- Using the information -
1. List the cellular processes or signaling pathways that the Significance paragraph of the synovial sarcoma abstract names as affected or deregulated in synovial sarcoma.
2. Using the synovial sarcoma abstract, explain in one to three sentences how the chromosomal translocation leads to oncogenesis.
3. Continue the synovial sarcoma abstract from its last sentence.

- Reading passage -
::::
Synovial sarcoma: recent discoveries as a roadmap to new avenues for therapy

Abstract

Oncogenesis in synovial sarcoma is driven by the chromosomal translocation t(X,18; p11,q11), which generates an in-frame fusion of the SWI/SNF subunit SS18 to the C-terminal repression domains of SSX1 or SSX2. Proteomic studies have identified an integral role of SS18-SSX in the SWI/SNF complex, and provide new evidence for mistargeting of polycomb repression in synovial sarcoma. Two recent in vivo studies are highlighted, providing additional support for the importance of WNT signaling in synovial sarcoma: One used a conditional mouse model in which knockout of β-catenin prevents tumor formation, and the other used a small-molecule inhibitor of β-catenin in xenograft models.

Significance: Synovial sarcoma appears to arise from still poorly characterized immature mesenchymal progenitor cells through the action of its primary oncogenic driver, the SS18-SSX fusion gene, which encodes a multifaceted disruptor of epigenetic control. The effects of SS18-SSX on polycomb-mediated gene repression and SWI/SNF chromatin remodeling have recently come into focus and may offer new insights into the basic function of these processes. A central role for deregulation of WNT-β-catenin signaling in synovial sarcoma has also been strengthened by recent in vivo studies. These new insights into the the biology of synovial sarcoma are guiding novel preclinical and clinical studies in this aggressive cancer.
::::
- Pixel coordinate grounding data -
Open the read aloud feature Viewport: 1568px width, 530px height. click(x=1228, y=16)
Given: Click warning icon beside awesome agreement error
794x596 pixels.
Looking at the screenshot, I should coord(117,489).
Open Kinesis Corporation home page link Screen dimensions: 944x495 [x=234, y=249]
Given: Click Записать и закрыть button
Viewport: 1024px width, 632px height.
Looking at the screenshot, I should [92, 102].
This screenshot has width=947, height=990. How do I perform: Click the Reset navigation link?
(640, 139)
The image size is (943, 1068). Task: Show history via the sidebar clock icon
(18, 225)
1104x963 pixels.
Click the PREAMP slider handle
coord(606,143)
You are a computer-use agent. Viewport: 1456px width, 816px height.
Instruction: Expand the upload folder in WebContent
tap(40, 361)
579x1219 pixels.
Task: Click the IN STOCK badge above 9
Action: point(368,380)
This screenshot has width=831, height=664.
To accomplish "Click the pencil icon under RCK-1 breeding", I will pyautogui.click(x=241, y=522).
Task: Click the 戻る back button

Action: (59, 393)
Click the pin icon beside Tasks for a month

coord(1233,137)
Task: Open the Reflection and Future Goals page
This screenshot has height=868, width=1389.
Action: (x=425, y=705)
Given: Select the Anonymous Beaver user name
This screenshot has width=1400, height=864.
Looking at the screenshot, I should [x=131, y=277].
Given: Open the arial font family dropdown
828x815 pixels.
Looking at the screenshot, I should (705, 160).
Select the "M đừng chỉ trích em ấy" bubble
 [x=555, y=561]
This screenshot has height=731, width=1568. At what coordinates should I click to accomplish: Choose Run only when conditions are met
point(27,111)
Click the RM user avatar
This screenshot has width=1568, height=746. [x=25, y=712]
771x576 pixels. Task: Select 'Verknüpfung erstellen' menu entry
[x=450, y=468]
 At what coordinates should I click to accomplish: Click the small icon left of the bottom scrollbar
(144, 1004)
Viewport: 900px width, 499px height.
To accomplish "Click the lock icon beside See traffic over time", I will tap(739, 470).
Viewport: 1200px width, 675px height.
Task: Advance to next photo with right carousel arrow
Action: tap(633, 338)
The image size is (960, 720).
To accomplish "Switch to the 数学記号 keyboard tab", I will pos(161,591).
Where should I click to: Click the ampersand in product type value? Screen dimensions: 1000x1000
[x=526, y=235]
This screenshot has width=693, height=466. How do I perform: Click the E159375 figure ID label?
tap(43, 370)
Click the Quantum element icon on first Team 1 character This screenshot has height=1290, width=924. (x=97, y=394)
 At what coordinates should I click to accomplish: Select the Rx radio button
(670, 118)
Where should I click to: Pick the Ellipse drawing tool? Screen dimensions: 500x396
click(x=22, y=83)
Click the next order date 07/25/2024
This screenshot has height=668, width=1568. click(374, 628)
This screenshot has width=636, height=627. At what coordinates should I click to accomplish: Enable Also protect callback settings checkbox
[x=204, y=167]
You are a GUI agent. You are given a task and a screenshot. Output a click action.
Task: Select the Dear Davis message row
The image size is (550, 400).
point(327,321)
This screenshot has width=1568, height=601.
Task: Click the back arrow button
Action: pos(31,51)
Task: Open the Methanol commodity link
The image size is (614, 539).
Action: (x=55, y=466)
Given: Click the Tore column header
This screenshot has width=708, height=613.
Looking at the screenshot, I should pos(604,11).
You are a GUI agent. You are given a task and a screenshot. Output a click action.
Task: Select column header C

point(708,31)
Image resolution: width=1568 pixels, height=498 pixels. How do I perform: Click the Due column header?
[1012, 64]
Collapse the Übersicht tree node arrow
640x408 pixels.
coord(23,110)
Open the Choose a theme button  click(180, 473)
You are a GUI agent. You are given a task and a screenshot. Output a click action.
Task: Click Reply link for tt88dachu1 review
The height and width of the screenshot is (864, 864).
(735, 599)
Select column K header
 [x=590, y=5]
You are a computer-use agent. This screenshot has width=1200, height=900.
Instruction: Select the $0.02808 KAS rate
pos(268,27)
::::
- Solved problems -
1. Polycomb-mediated gene repression, SWI/SNF chromatin remodeling, and WNT-β-catenin signaling.

2. The translocation t(X,18; p11,q11) produces an in-frame fusion of the SWI/SNF subunit SS18 to the C-terminal repression domains of SSX1 or SSX2. The resulting SS18-SSX fusion gene is the primary oncogenic driver, encoding a multifaceted disruptor of epigenetic control.

3.
Figure 1

Protein interaction domains involved in synovial sarcoma translocations, where SS18 is fused to one of highly paralogous SSX1 or SSX2 genes. Translocation breakpoints (vertical arrowheads) result in the fusion of almost all SS18 sequence to the carboxy terminal region of SSX protein. Protein domains: SNH, SS18 N-terminal homology; QPGY, glutamine/proline/glycine/tyrosine-enriched domain; KRAB, Kruppel-associated box domain; DD, divergent domain; RD, repression domain; NLS nuclear localization signal. A conserved site for ubiquitin modification at lysine 13 of SS18 is shown (K13Ub), as well as a site of ubiquitin/acetyl modification at lysine 124 of SSX1.

Figure 2

Putative mechanisms for autocrine/paracrine activation of Wnt signaling in synovial sarcoma. Wnt signals through FZZD/LRP6, inhibiting the APC/AXIN/GSK3/CSNK1 destruction complex, leading to release and nuclear transport of beta catenin (CTNNB1). SS18/SSX integrates within SWI/SNF complexes, with potential interactions with developmental pathways including Notch/Hes, BMP/Smad, Hedghog/GLI, MAPK/ETS, and LEF1/TLE1. Extensive cross-regulation between developmental pathways may lead to transcriptional activation of Wnt ligands and/or de-repression of Wnt target genes. The site of action of Wnt inhibitors PRI-724 and LGK974 are indicated.

Figure 3

Drug targets downstream of receptor tyrosine kinases involved in synovial sarcoma (RTK). Extensive cross-talk and feedback regulation are observed in pro-survival signaling through MAPK/ERK and AKT/MTOR pathways. Intrinsic drug resistance to monotherapies can be mediated by activation of prosurvival signaling in either pathway, due to removal of inhibitory feedback (red lines). Drug targets discussed in the text are shown in green. BH3 represents pro-apoptotic BH3-domain-only proteins, and their activation by stress activated protein kinases is shown (SAPK: JNK, p38). Dashed lines represent nuclear export and translation of mRNA to protein.